This project assumes that you have vagrant-vbguest installed which will take care of making sure that your host OS and virtual environment virtualbox guest additions are the appropriate matching versions.
vagrant plugin install vagrant-vbguest
If you get the following error then you need to update or re-install your vbguest plugin.
Vagrant failed to initialize at a very early stage:
The plugins failed to load properly. The error message given is
shown below.
undefined method `[]' for nil:NilClass
Update your plugins with;
vagrant plugin update
If you find that command is unsuccessful try
vagrant uninstall vagrant-vbguest
If the vagrant up
hangs at ==> default: Mounting NFS shared folders...

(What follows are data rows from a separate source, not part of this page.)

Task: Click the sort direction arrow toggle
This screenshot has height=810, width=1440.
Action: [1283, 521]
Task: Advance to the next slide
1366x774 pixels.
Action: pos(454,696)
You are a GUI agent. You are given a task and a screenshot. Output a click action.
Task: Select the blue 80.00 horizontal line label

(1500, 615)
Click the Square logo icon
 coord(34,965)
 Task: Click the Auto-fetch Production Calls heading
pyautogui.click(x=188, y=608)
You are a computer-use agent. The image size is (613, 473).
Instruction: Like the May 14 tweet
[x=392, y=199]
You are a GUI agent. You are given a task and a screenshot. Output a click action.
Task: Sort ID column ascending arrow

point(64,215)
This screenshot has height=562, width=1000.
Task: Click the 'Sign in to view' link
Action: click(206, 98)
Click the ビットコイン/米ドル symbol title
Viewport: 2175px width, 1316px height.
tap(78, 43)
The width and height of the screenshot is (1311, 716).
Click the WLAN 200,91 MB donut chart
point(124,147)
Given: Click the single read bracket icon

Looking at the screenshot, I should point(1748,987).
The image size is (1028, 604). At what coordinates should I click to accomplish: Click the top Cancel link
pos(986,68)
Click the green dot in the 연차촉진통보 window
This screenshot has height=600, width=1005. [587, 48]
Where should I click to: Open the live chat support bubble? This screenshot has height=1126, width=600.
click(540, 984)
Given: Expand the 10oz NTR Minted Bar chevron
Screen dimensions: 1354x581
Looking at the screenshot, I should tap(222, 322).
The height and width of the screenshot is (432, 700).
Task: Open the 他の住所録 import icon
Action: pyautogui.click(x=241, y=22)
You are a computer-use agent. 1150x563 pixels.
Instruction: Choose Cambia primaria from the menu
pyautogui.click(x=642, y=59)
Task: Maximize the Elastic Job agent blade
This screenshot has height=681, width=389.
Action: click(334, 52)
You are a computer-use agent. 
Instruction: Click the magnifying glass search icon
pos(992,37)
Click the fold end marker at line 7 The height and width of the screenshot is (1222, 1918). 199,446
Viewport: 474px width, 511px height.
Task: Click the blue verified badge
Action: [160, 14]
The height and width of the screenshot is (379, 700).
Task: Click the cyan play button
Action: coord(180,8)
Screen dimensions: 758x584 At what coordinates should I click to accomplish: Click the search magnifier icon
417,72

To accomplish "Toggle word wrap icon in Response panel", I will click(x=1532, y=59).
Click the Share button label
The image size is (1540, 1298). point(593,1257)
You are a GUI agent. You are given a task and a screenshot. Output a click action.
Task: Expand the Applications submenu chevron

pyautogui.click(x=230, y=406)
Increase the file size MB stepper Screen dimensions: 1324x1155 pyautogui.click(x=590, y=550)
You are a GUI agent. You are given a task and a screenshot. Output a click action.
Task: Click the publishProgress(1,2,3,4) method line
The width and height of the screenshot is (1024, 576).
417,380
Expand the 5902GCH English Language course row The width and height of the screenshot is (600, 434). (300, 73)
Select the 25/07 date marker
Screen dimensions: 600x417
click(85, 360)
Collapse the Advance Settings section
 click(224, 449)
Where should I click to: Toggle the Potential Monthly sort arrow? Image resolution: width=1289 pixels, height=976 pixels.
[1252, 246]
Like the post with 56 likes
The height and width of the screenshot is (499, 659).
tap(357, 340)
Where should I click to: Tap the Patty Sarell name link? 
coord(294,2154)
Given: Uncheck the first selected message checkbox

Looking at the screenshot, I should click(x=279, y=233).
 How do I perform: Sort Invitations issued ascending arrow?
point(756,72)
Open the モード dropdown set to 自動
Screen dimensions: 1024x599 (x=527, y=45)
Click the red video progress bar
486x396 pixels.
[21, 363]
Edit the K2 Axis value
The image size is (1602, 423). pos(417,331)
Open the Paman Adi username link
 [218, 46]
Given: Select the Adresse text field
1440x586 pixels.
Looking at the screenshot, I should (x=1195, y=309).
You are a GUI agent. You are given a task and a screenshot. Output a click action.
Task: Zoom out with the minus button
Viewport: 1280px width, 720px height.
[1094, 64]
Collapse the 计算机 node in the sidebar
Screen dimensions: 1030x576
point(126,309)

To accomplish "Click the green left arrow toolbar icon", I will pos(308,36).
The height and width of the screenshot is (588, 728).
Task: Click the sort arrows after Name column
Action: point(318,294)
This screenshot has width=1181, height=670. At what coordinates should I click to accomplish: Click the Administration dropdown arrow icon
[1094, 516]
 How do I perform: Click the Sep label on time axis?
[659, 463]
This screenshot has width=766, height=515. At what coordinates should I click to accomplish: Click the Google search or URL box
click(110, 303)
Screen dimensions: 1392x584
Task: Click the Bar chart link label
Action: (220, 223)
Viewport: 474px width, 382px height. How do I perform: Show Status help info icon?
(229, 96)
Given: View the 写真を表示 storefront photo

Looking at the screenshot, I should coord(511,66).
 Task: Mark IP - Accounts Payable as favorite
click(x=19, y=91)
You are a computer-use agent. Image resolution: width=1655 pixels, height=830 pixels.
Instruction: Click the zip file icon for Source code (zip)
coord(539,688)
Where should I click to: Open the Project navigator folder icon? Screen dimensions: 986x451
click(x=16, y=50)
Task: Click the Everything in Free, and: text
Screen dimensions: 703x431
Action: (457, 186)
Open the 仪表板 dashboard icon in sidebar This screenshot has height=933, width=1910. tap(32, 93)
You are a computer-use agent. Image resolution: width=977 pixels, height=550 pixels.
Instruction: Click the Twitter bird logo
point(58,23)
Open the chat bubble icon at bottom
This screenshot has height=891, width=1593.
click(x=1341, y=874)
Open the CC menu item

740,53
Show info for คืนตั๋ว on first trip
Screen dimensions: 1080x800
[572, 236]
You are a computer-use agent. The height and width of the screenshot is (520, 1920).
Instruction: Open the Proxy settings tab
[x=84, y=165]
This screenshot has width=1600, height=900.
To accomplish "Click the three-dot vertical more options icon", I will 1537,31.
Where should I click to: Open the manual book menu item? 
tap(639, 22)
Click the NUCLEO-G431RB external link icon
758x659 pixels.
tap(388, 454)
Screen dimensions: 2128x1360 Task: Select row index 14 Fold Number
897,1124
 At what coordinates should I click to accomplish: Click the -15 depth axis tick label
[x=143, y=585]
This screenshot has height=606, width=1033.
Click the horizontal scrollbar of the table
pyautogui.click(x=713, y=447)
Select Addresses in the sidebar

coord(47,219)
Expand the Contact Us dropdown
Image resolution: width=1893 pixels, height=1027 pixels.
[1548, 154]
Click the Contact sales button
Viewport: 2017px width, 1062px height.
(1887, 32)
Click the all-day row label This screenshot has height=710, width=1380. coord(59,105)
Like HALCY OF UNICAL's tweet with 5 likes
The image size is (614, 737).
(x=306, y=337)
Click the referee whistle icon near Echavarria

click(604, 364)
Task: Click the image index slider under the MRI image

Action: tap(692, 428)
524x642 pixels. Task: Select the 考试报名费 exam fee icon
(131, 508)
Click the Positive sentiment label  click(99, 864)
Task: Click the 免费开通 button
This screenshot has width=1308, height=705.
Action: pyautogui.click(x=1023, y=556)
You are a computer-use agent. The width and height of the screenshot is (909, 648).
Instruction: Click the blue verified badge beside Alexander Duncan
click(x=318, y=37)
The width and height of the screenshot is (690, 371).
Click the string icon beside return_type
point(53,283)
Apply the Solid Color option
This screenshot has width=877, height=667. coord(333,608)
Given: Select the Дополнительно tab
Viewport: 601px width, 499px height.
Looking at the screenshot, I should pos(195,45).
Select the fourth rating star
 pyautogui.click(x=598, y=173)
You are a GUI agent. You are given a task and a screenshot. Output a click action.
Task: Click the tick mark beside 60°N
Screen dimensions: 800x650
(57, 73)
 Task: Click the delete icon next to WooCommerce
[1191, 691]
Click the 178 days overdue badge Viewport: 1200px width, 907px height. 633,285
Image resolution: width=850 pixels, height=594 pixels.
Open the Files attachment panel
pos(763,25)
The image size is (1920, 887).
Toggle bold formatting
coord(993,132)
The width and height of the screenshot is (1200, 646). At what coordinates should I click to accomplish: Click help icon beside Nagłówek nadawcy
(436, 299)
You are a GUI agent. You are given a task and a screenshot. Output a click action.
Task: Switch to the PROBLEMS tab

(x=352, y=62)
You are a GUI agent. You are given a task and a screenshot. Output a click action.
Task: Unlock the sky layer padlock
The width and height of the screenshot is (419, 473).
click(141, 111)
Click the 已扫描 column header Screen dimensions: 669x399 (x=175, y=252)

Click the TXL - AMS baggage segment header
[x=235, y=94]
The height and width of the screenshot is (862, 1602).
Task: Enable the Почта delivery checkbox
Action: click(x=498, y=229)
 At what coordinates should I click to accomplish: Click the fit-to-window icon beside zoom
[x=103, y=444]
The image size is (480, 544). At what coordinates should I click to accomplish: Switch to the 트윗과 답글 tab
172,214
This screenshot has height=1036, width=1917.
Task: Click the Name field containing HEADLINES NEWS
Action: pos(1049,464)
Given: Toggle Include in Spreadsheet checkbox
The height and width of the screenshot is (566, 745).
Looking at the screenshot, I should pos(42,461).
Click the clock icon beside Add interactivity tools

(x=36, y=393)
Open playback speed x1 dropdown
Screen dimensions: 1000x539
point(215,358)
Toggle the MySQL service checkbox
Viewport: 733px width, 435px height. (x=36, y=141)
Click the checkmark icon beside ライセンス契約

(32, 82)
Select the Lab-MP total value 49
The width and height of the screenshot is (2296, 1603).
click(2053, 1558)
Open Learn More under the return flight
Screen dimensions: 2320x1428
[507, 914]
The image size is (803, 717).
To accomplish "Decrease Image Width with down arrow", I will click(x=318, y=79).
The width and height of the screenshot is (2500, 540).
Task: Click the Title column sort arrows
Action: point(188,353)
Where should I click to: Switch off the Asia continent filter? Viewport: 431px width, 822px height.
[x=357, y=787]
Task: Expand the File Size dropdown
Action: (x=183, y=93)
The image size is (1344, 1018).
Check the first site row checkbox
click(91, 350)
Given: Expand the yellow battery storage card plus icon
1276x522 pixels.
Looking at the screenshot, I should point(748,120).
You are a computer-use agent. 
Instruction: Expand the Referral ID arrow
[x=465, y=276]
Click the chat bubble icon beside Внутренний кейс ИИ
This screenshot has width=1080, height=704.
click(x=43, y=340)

try issuing a vagrant halt
from another shell and then clearing out any vagrant/virtualbox lines in /etc/exports then re-attempt vagrant up
.
This is well documented at http://vagrantup.com/v1/docs/vagrantfile.html but you should review the order precedence of the Vagrantfile. Generally speaking you will want to make a few host specific adjustments. Most importantly you will make adjustments so that your machine has an outbound connection. This is typically done with a bridged network interface, but you may need to adjust to NAT depending on your network configuration. Note that bridged mode will generally fail on large public networks such as those found in airports and hotels. Below is what I have in ~/.vagrant.d/Vagrantfile
Vagrant.configure(VAGRANTFILE_API_VERSION) do |config|
config.vm.network "forwarded_port", guest: 80, host: 8888,
auto_correct: true
config.vm.provider "virtualbox" do |v|
v.customize ["modifyvm", :id, "--memory", "2048"]
v.customize ["modifyvm", :id, "--cpus", "4"]
end
end
This sets the virtual machine memory to 2GB and the number of CPUs to 4. The virtual box documentaiton on VBoxManage contains more details on additional parameters that are available. Note that not all are configurable via vagrant.